Con estos, que son los recursos básicos del Lenguaje Museográfico, el endémico del museo, se debe construir el relato que acercará a la persona que lo visita al contenido de la exposición. No es suficiente confiar en el magnífico poder emocional de los objetos (que están) y los fenómenos (que pasan) basado en la tangibilidad. Sin relato que la hile, los objetos o fenómenos expuestos son como la excelente frase de una novela o la secuencia de una película sacada de contexto de la que no conocemos su argumento.
3. Aprendemos si nos lo pasamos bien
«Cuando un evento genera emociones, se recuerda mejor que cuando no lo hace» (Héctor Ruiz, ibidem).
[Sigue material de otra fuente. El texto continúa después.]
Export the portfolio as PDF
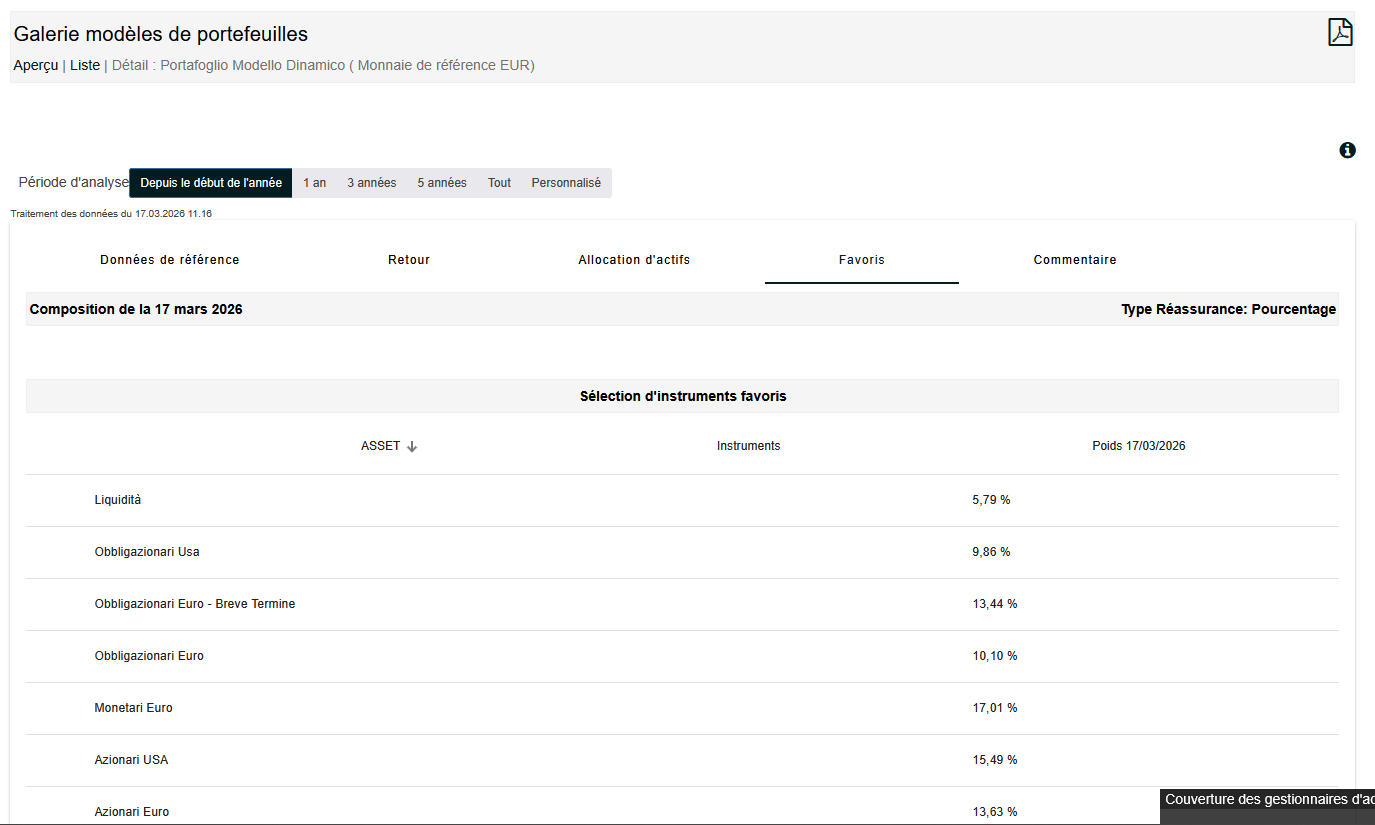 pos(1339,32)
Desde los años 70 del siglo pasado, el papel de las emociones generadas por los objetos o fenómenos han sido, junto con el hands on que se estableció a raíz del nacimiento de los museos de ciencia contemporáneos, el leitmotiv de muchas de las exposiciones y actividades de los museos. En los de ciencia, un eslogan recurrente desde entonces ha sido el de hacer ciencia divertida. (Y por extensión a todo tipo de museos, diversas metodologías divertidas como las teatralizaciones, reduciendo lo ameno, placentero, grato a lo divertido).
Pero «ante estímulos emocionalmente intensos, el cerebro focaliza su atención en ellos —los estímulos— e ignora aquello que los rodea», el tema que se está pretendiendo divulgar (Héctor Ruíz, ibidem). En el Museo Transformador preferimos hablar de Ciencia (o historia o arte) seductora —con efecto a largo plazo— antes que divertida —con efecto a corto plazo.
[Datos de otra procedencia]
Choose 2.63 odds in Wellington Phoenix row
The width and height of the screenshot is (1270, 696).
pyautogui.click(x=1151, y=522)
4. El museo es el contexto ideal para la divulgación
He repetido alguna vez en eventos públicos, algo que ha sorprendido y, me atrevería a decir, escandalizado a más de uno: en el museo se aprende mejor que en la escuela. Estoy seguro de ello. Las condiciones en las que se inserta una actividad de divulgación en el museo son mucho más abiertas e impactantes que las de la escuela.
En el museo hay libertad organizativa, nadie nos indica qué contenidos ni cómo hay que darlos a diferencia de la escuela. Por lo tanto, podemos experimentar con total libertad, ejerzámosla sin miedo. Con coherencia e investigando —¿para cuándo el departamento de investigación en educación museística?
En el museo se favorecen las acciones en grupos pequeños sean de alumnado, familias o adultos. El eje es el grupo pequeño mientras que en la escuela lo es el grupo-clase.
En el museo los recursos son singulares, únicos. Empezando por el contexto urbanístico donde se ubica que suele ser especial, siguiendo por el propio edificio, clásico o moderno pero siempre singular y terminando por la infinidad de estímulos en su interior —cuidado con esto, menos es más— que sorprenden, seducen, atrapan y estimulan.
En el museo la experiencia es básicamente social. Por descontado cuando vamos con la escuela, la familia o los amigos. Pero incluso yendo solos, miramos las caras de los demás, escuchamos, interaccionamos con las personas que nos rodean.
En el museo el protagonismo es de las dinámicas sociales en las que la conversación tiene un papel trascendente. La construcción de nuevos conocimientos se establece a partir de la reflexión individual fomentada por el diálogo con los que nos acompañan —en el museo está prohibido no conversar.
Por todo ello, afirmamos que el museo es el contexto idóneo para el aprendizaje competencial, aquel que nos permite la transformación social en base a la acción crítica de la ciudadanía. Es un contexto nuevo, rico en experiencias, con personas diferentes y en contacto con la realidad. ¿Qué más se puede pedir?